:: Problem statement ::
Reproduce, from the lines below, exactly the stretch that begins at the line containing "The width and height of the screenshot is (525, 498)." and ends at the line containing "The image size is (1200, 630).", both included.

____

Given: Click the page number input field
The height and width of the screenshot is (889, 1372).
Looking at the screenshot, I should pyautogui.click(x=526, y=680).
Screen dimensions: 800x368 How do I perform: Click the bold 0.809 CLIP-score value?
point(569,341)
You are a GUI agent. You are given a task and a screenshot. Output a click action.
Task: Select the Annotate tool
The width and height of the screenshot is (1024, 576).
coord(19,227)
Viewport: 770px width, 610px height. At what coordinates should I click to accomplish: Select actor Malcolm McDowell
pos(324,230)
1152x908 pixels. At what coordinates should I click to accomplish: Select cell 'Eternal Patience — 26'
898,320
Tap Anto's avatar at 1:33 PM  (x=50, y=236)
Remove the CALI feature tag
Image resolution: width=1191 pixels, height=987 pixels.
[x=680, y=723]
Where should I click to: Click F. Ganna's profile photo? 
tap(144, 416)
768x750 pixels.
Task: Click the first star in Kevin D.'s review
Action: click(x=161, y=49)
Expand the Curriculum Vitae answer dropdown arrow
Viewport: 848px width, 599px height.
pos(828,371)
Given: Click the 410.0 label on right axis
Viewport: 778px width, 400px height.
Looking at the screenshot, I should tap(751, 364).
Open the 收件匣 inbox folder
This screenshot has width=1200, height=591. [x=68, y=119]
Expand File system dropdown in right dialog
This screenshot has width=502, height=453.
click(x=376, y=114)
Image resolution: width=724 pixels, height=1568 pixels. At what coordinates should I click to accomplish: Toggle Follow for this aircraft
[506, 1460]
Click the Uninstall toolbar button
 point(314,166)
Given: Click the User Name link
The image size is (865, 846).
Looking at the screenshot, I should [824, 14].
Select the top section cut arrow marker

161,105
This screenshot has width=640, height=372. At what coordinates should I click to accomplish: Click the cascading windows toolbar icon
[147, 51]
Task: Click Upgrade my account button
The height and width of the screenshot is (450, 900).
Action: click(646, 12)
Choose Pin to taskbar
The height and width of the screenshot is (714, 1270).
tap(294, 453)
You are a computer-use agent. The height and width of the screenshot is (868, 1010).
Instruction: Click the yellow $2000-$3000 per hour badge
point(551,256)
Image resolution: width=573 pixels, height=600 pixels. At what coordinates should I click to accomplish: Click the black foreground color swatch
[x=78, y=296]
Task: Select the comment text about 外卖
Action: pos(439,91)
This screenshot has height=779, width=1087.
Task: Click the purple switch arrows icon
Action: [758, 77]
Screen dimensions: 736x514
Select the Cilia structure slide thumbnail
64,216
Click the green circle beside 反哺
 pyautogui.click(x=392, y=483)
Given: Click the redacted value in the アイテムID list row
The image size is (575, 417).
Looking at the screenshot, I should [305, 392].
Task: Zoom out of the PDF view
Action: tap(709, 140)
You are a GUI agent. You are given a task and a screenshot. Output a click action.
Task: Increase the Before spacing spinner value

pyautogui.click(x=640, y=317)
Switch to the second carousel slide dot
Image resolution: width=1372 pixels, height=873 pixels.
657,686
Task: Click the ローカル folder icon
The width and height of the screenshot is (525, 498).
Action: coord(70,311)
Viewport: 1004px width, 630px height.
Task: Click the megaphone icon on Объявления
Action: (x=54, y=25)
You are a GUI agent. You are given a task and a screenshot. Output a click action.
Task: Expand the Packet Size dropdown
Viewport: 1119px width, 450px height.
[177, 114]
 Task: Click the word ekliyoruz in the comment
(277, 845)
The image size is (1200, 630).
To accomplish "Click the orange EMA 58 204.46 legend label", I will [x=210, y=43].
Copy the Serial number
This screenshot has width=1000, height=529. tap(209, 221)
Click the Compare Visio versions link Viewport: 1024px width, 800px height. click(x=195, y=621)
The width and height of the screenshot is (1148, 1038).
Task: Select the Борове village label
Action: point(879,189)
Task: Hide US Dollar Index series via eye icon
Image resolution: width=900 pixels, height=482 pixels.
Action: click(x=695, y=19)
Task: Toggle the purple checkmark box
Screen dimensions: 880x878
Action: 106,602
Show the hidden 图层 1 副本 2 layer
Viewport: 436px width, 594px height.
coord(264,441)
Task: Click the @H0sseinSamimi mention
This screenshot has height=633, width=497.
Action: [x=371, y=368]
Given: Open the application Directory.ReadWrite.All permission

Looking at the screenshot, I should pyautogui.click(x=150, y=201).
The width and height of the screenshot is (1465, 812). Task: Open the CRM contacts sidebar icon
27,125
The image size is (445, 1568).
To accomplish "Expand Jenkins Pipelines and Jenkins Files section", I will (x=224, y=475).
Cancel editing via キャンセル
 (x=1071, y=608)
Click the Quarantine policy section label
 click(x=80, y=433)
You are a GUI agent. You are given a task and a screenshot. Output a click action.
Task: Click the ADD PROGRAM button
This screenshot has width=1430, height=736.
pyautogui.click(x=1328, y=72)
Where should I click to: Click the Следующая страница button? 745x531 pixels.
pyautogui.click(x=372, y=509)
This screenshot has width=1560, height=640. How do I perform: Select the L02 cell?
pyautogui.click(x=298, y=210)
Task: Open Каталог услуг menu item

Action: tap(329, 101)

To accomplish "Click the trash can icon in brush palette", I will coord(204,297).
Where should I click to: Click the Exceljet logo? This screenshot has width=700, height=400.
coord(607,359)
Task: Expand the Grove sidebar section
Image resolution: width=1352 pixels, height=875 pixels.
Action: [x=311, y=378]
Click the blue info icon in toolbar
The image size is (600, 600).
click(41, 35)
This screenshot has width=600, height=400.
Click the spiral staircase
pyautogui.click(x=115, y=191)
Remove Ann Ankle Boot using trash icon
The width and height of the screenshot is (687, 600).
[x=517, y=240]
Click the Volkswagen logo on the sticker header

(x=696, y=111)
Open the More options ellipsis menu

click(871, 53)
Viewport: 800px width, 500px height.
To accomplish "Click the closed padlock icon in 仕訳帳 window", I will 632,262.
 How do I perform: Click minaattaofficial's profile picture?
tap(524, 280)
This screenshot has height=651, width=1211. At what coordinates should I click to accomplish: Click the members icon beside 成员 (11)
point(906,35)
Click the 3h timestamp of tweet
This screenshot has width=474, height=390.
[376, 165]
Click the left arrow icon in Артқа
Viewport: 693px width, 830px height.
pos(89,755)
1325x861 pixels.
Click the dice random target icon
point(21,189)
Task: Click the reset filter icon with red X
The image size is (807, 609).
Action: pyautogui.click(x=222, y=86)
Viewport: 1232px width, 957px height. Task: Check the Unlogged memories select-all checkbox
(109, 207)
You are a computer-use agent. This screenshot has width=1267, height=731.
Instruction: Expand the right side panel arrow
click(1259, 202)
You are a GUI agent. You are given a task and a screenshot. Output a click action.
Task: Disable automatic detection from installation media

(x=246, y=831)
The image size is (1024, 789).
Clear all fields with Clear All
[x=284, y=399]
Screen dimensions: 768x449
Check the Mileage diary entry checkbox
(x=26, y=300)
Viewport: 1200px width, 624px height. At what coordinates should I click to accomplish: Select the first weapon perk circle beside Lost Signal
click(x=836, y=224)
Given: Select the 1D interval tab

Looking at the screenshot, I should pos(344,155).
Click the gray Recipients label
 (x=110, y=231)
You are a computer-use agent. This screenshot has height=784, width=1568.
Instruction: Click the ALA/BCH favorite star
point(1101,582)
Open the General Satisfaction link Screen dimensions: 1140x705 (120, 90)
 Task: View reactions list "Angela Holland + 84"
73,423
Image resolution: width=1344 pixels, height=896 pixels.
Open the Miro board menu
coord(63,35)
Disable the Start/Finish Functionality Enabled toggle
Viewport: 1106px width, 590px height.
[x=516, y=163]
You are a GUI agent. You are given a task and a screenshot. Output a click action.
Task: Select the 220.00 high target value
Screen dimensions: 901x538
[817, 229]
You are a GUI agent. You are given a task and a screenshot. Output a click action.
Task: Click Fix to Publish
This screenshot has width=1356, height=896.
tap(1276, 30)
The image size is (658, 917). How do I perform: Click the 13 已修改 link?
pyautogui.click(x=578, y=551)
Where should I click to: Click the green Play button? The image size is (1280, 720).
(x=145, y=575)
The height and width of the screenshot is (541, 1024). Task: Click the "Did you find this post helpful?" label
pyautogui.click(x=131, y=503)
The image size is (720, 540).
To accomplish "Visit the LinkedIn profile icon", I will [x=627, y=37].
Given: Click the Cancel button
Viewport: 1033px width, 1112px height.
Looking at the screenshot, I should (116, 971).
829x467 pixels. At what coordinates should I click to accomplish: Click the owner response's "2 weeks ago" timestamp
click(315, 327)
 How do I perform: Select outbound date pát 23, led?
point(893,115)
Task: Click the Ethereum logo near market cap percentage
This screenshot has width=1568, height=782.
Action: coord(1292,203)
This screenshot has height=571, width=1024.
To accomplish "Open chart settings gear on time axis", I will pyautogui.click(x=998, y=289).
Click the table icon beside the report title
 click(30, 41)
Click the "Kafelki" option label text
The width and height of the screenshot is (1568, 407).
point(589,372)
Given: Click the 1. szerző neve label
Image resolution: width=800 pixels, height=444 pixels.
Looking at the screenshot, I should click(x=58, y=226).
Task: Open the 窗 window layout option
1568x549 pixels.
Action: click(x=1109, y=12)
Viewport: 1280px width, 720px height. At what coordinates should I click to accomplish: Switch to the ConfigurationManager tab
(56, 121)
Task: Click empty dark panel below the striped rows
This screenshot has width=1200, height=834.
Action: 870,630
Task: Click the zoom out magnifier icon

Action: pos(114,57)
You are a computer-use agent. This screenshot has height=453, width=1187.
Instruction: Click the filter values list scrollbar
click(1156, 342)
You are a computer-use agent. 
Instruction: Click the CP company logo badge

____

:: Your solution ::
The width and height of the screenshot is (525, 498).
Action: coord(70,311)
Viewport: 1004px width, 630px height.
Task: Click the megaphone icon on Объявления
Action: (x=54, y=25)
You are a GUI agent. You are given a task and a screenshot. Output a click action.
Task: Expand the Packet Size dropdown
Viewport: 1119px width, 450px height.
[177, 114]
 Task: Click the word ekliyoruz in the comment
(277, 845)
The image size is (1200, 630).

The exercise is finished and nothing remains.